**Task description**
Go through the data below line by line and report how many lines contain "Toggle", giving only that figure.

☆ ☆ ☆ ☆ ☆ ☆ ☆

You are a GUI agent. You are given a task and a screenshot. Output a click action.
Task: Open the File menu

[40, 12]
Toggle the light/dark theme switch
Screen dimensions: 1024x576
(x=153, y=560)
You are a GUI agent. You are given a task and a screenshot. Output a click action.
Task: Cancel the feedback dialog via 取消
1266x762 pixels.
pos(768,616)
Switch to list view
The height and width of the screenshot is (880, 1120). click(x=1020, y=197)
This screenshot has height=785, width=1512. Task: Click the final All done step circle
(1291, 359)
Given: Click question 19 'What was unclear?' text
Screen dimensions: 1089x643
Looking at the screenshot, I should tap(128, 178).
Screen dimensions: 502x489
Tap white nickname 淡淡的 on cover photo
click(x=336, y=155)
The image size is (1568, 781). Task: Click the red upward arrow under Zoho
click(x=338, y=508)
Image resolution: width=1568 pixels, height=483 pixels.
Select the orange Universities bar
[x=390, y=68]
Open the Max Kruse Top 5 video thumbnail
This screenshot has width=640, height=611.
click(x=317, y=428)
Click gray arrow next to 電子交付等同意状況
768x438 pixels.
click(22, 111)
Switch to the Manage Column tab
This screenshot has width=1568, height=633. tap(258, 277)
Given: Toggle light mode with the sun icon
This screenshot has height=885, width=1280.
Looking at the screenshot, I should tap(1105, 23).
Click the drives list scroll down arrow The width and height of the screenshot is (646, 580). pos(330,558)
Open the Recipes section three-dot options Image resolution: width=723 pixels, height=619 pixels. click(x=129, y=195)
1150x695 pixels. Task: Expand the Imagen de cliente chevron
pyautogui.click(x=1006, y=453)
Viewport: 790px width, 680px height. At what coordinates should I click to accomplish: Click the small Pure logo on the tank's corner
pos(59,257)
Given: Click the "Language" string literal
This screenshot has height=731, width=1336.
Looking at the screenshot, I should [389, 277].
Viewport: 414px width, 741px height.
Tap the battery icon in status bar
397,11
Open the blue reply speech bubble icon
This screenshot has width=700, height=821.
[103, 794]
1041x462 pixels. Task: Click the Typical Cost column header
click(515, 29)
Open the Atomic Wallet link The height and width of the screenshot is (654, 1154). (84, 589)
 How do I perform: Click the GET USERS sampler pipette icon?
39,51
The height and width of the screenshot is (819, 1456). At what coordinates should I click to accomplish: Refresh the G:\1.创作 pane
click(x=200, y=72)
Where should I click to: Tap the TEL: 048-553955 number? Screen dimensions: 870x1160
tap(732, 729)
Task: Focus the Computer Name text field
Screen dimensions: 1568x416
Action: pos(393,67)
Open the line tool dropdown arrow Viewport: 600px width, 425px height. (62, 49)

☆ ☆ ☆ ☆ ☆ ☆ ☆

**Answer section**
2